▸ Verilen metin:
+-------+
• (bkz: tormented by darkness)
    bu yaziyi yazdiktan sonra boyle bir hikaye oldugunu ogrendim, simdi yana yana ariyorum.
    thomas mann adli nobel odullu yazarin karanlik ruhlu bir sanatciyi anlattigi hikaye.
  • (bkz: sanat/16)
  • thomas mann'ın aslında kendini anlattığı novelle
  • 19. yuzyıl almanyasının caddeleri ile, ceviz ağacının hışırtısının, kuzey denizinin dalga seslerinin birbirine karıştığı; gerçek hayat karşısında fena halde yenilgiye uğramış bir sanatçının ruhunu otopsi eden novella.

    (bkz: thomas mann)
+-------+
▸ Yapılacak görevler:
(a) Novella hakkındaki metinde "bu yaziyi yazdiktan" ifadesinden başlayıp "otopsi eden novella." ifadesine kadar uzanan her şeyi aynen yinele.
(b) Novella hakkındaki metinde "bkz:" ile verilen bütün göndermeleri sırayla yaz.
Bu metinden sonra gelen veriler, metinden bağımsız ayrı bir malzemedir.

▸ Veri bölümü:
+-------+
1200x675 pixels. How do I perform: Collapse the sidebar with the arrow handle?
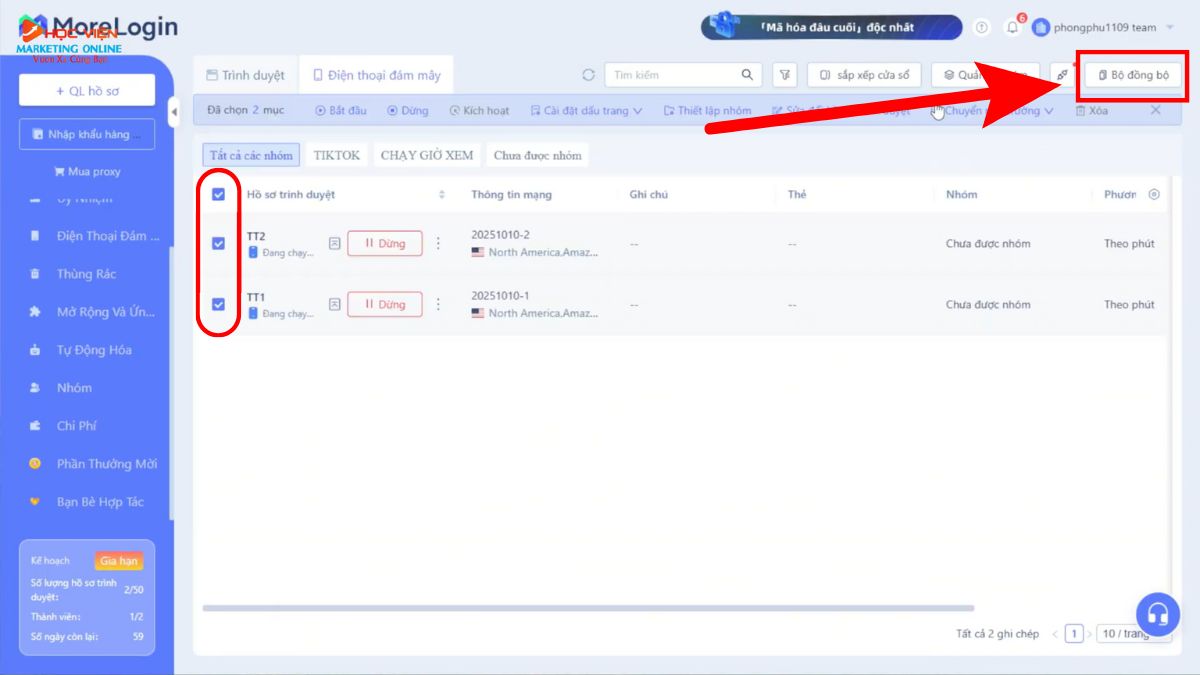174,110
+-------+
▸ Görev sonuçları:
(a)
bu yaziyi yazdiktan sonra boyle bir hikaye oldugunu ogrendim, simdi yana yana ariyorum.
    thomas mann adli nobel odullu yazarin karanlik ruhlu bir sanatciyi anlattigi hikaye.
  • (bkz: sanat/16)
  • thomas mann'ın aslında kendini anlattığı novelle
  • 19. yuzyıl almanyasının caddeleri ile, ceviz ağacının hışırtısının, kuzey denizinin dalga seslerinin birbirine karıştığı; gerçek hayat karşısında fena halde yenilgiye uğramış bir sanatçının ruhunu otopsi eden novella.

(b)
tormented by darkness
sanat/16
thomas mann